G7サミット開催と御誕生法要の祈り

投稿日:2023年06月05日

御誕生所善通寺をはじめ、本宗各派で弘法大師御誕生千二百五十年記念法要が開白を迎えた。それとほぼ時を同じくして主要七ヵ国首脳会議(G7サミット)が史上初めて被爆地・広島で開催された。サミットの最大の目的は、国際協調による健全な人類の幸福促進であろう。真言末徒として、国際政治がどのように「蒼生の福を増す」共通理解に至るのか、注目した。
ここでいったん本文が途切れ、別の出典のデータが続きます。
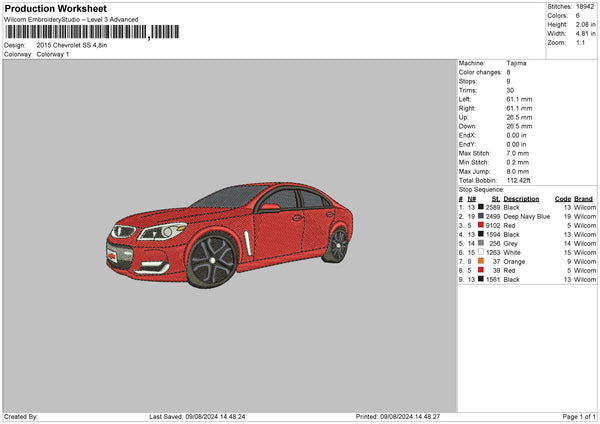This screenshot has height=424, width=600.
Task: Click the Zoom 1:1 value
Action: [582, 43]
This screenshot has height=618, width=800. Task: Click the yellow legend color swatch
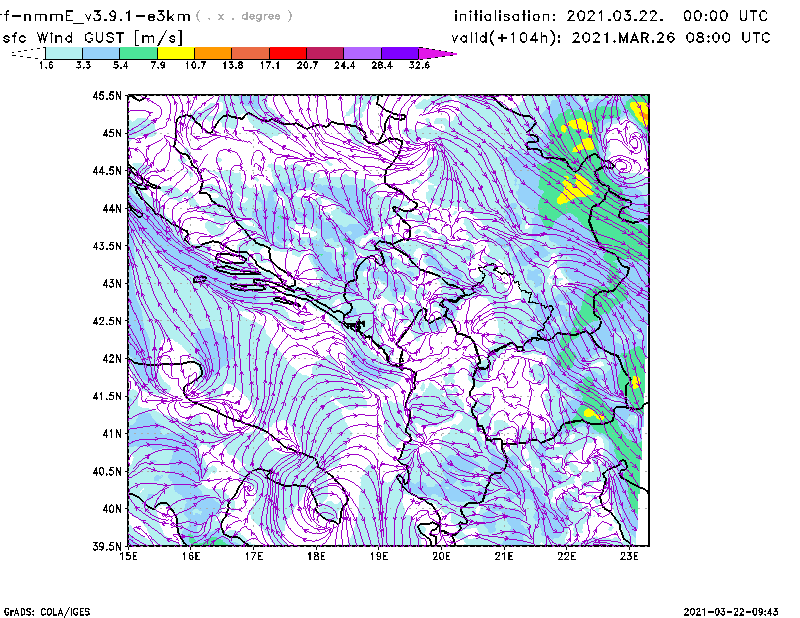(175, 52)
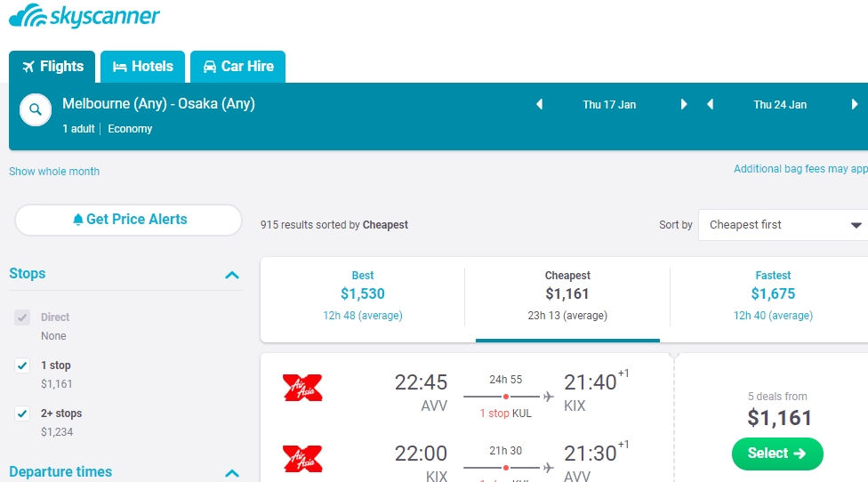
Task: Uncheck the 1 stop filter
Action: click(22, 366)
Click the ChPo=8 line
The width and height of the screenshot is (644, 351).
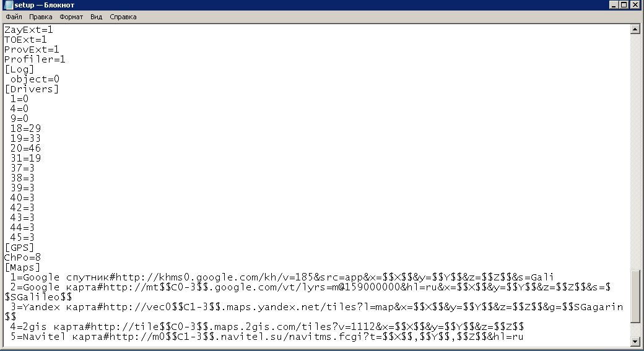pyautogui.click(x=22, y=258)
善通寺ではまさに大師御誕生の誕生院御影堂で、天竺の聖僧が玉寄御前の懐に入り懐妊する奇瑞が表白で読み上げられた。また「いのちよ輝け~大師のみこころと共に~」をスローガンとする高野山では「尊き稚児大師の如く、世代を担う世界の子達の健やかなる成長を祈念する」と啓白文を表白して開白した。そこには、一人ひとりのいのちが等しく尊く、全てのいのちのやすらかな成長を願う御誕生説話の祈りが込められている。
一方、世界ではウクライナ戦争が長期化。核の脅威を示すロシアから祖国の国土を防衛するための支援を求め、ウクライナのセレンスキー大統領が急きよ来日し、広島平和記念資料館で被爆直後の広島を見て自国の惨状と重ね合わせた。その姿は、悲痛以外の言葉では表現できないであろう。
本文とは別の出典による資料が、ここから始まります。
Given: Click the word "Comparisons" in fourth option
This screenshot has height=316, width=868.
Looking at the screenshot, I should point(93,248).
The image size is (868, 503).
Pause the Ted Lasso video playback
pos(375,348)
軍事要請に奔走するセレンスキー大統領に期待し、「この戦いに勝利し、ロシア軍を領土から追放しなければ祖国にも世界にも平和はこない」と主張するウクライナの人々。国際社会、そして絶対的な平和を旨とする仏教者は、この重い現実にどう向き会い、行動すれば良いのか。被爆地で発せられたG7声明が、世界をどこに導こうとしているのか。我々は苦悩しつつ自身の信仰に照らして、厳しく問うていかねばならない。